Most real estate salespersons engage in the business of listing or selling residential property.

Newspapers are a good source of prospective customers and there is a wide variety of papers to choose from. Many newspaper publishers in large cities have smaller "regional" weekly editions of their papers in addition to the regular daily editions. Many communities have "ad sheet" papers full of display and classified advertising, which range in size from a few pages to booklets of 40 pages or more. Newspapers are published for small groups of people like condominium owners or owners of manufactured or mobile homes. Ethnic groups have their own newspapers. All of these publications are sources to help you develop leads. So how can you use the newspapers to generate leads? Look for things like: For Sale by Owner (FSBO) Ads. Rental Ads. Special Announcements. Legal Notices.

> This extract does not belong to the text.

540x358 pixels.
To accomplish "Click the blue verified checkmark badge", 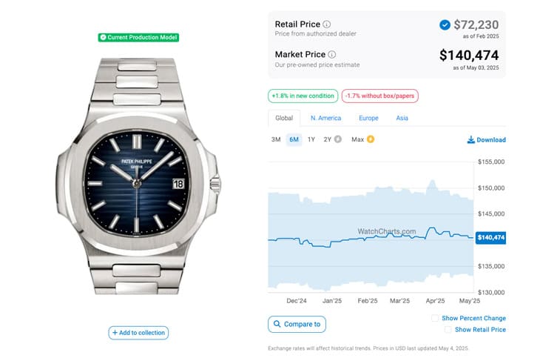I will click(445, 25).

Oftentimes single-family homes are advertised for rent when the owner has tried to sell the home - with or without an agent - and the effort was unsuccessful. We all know that most people cannot afford to own more than one residence unless the ownership is for investment purposes. So many owners are forced to rent in order to get income to pay the mortgage on the property. Rental Wanted ads are also a good source of leads. People who are looking to rent can often be shown how easy it would be for them to purchase instead. This is particularly true if the potential renter is a "transferee" from another location who was a former homeowner. Most former owners make unhappy renters. Special announcements in the features section of the newspaper are good places to find leads. Wedding Announcements More and more frequently, young couples just starting out are choosing to buy rather than rent. Also, if either or both of the partners were living at home before the marriage, there might be an opportunity to discover if the parents are ready to "downsize." If the newlywed couple is an older couple who owned separate homes, not only is there an opportunity for a new purchase as a couple, but there may also be an opportunity for the sale of either or both of the "pre-wedding" homes. Birth Announcements Is this the first child of a couple currently living in an apartment? Is it a second or third child of a current homeowner? If so, maybe the family needs a bigger home. Promotions and Job Transfers The kind of promotion that would generate a newspaper notice usually indicates a substantial salary increase and maybe the desire for a newer home that reflects the change in status. A job transfer could signal the need to sell a current property.

Lease Termination

Other than by the normal expiration of the lease, a landlord may terminate a lease by giving a 30-day notice in writing to the tenant. The landlord must give a 60-day notice to a tenant who has lived in the unit for longer than one year. However, it is against the law for the landlord or property manager to: Change locks, intending to lock out the tenant. Remove outside doors or windows. Turn off utilities. Remove a tenant's property or furnishings from the premises without the prior written consent of the tenant. Any landlord who violates this law can be liable to the tenant in a civil action for either actual damages to the tenant or up to $100 per day for each day or part of a day that the landlord remains in violation of the law. Evictions A landlord can evict a tenant and bring what's called an unlawful detainer action against a tenant for failure to pay rent, violation of the lease agreement or failure to leave after receiving the proper written notice. The landlord must follow this procedure: Serve the tenant with a three-day notice to either quit the premises or pay the rent due. If the tenant takes no action, the landlord can file the unlawful detainer action in court. Upon winning the action, the court will award the landlord a judgment and the landlord can authorize the sheriff to evict the tenant. The sheriff serves the eviction notice on the tenant. If the tenant refuses to leave, the sheriff can physically remove him or her from the premises.

Property Management

Property management is that area of real estate that deals with the leasing, managing, marketing, and maintenance of property belonging to others. Managed properties include: Single family homes. Apartments. Condominiums. Duplexes. Industrial complexes. Office complexes. Shopping centers. Property management actually dates back to the late 1800s, but was not "professionalized" until the 1930s. In 1933, a group of property management companies got together and formed the Institute of Real Estate Management (IREM). The group was formed to foster professionalism, and the company members certified that they would: Keep separate accounts for personal funds and client funds and avoid commingling. Carry a bond on all employees who handle client funds. Fully disclose all discounts, commissions, and other fees received due to property activity. This organizational structure worked for several years, but in 1938 the organization realized that they should shift their focus. So IREM reorganized and restricted their membership to individuals. IREM developed the designation of Certified Property Manager© (CPM©) for individuals who meet a certain level of education and experience requirements. IREM has a designation of Accredited Residential Manager© (ARM©) for resident managers who have a lesser degree of training and on-site experience. The designation of Accredited Management Organization© (AMO©) is reserved for companies who meet certain IREM guidelines and employ at least one CPM©.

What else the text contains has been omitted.